**Data to process**.
================================
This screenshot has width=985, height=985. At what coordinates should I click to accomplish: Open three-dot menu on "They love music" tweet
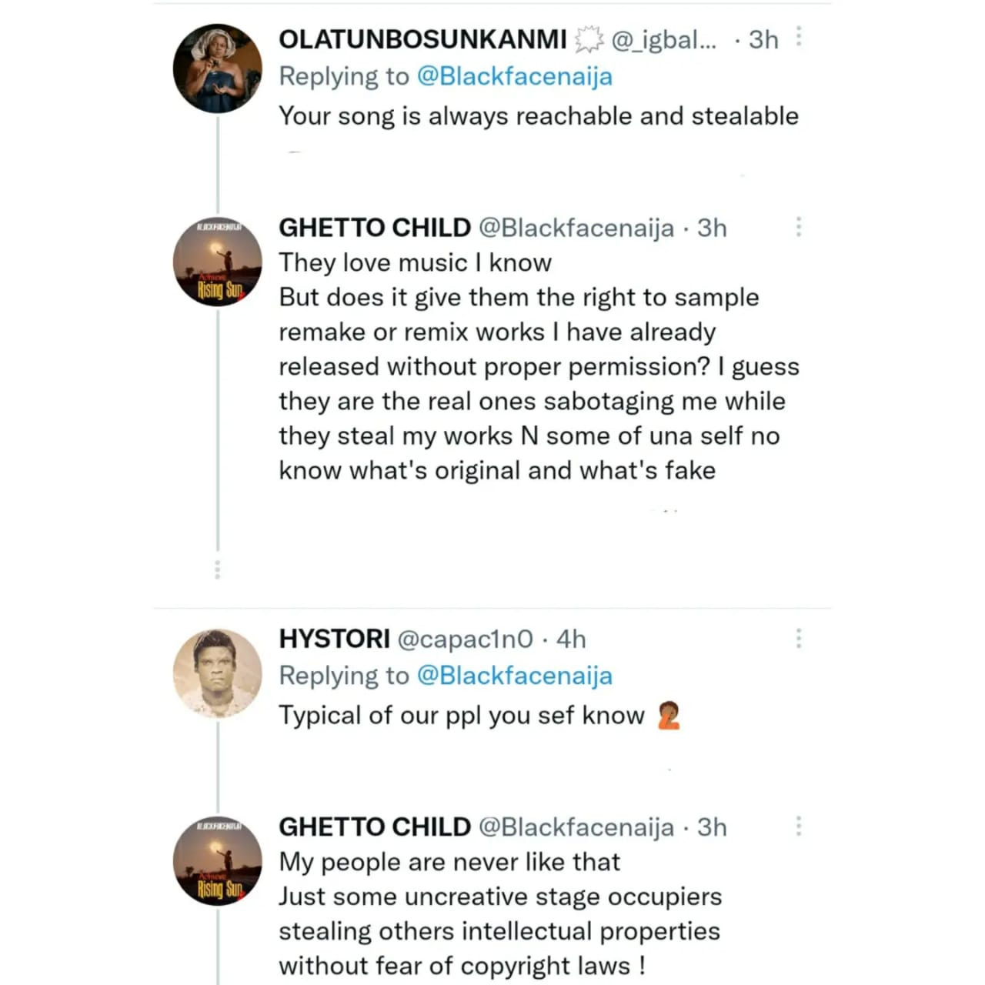pyautogui.click(x=799, y=226)
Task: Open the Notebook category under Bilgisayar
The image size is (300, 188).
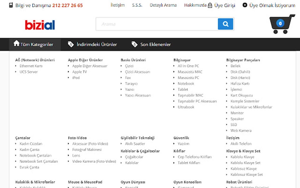Action: click(x=187, y=83)
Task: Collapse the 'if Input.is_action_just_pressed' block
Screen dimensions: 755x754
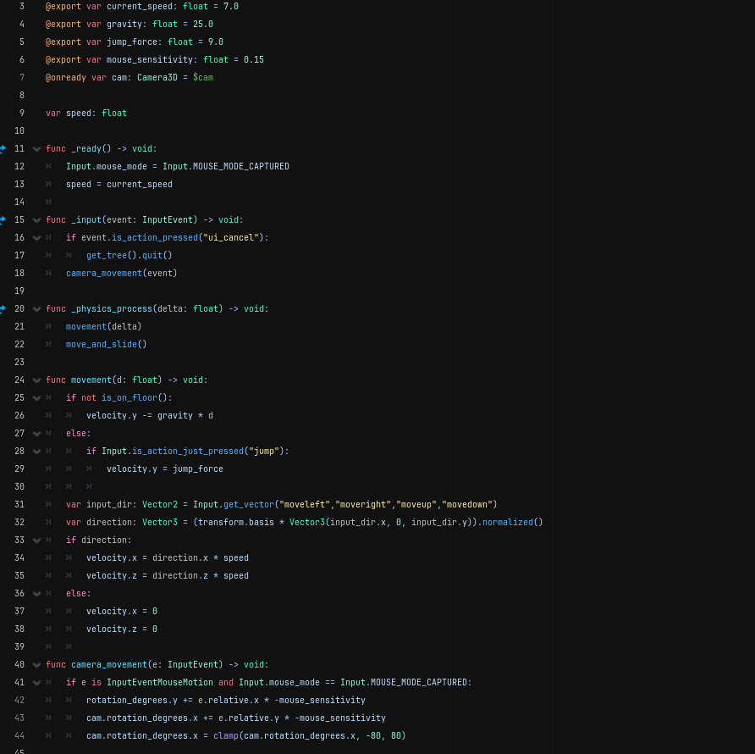Action: [36, 452]
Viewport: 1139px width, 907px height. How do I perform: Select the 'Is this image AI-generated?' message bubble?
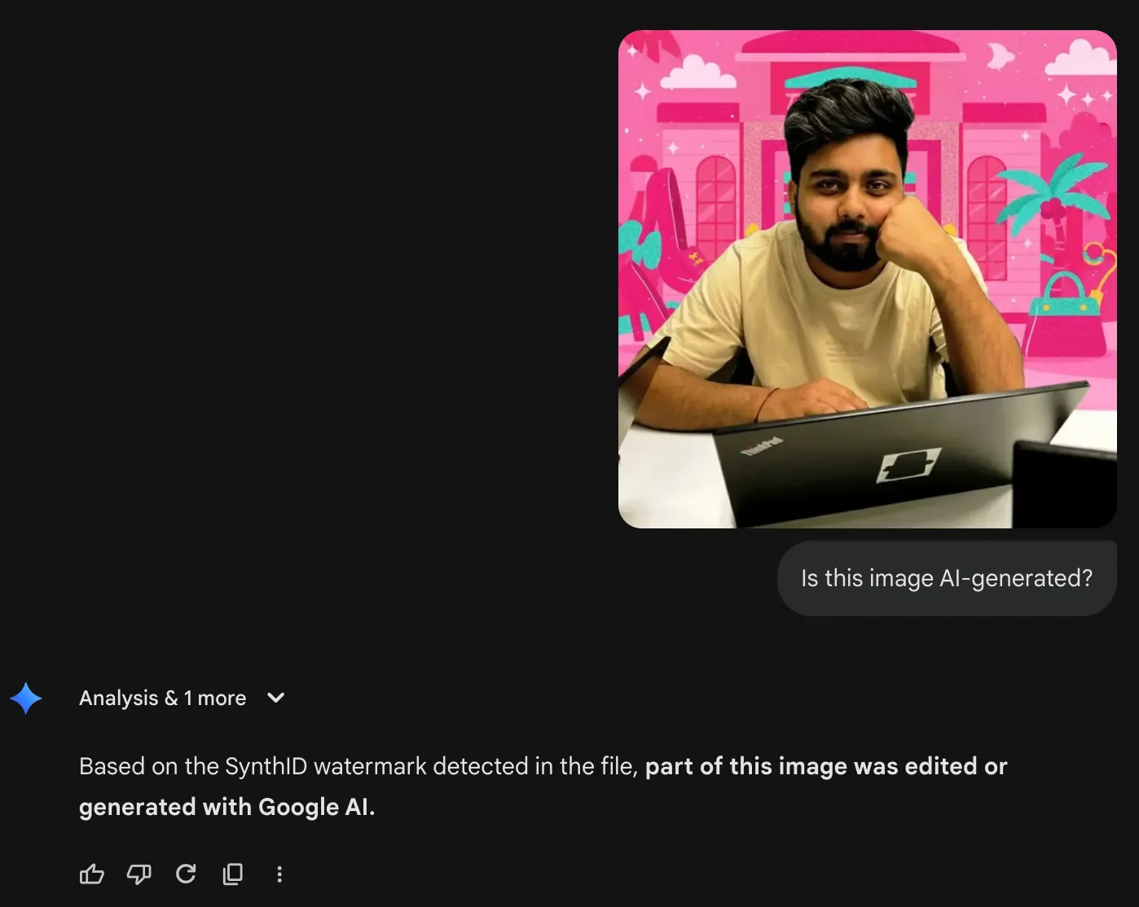click(x=947, y=578)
================================
**Work order**.
Read the listing line by line, and copy each line in which the word "Task" is found.

**Result of this exercise**.
Task: Open the Notebook category under Bilgisayar
Task: Collapse the 'if Input.is_action_just_pressed' block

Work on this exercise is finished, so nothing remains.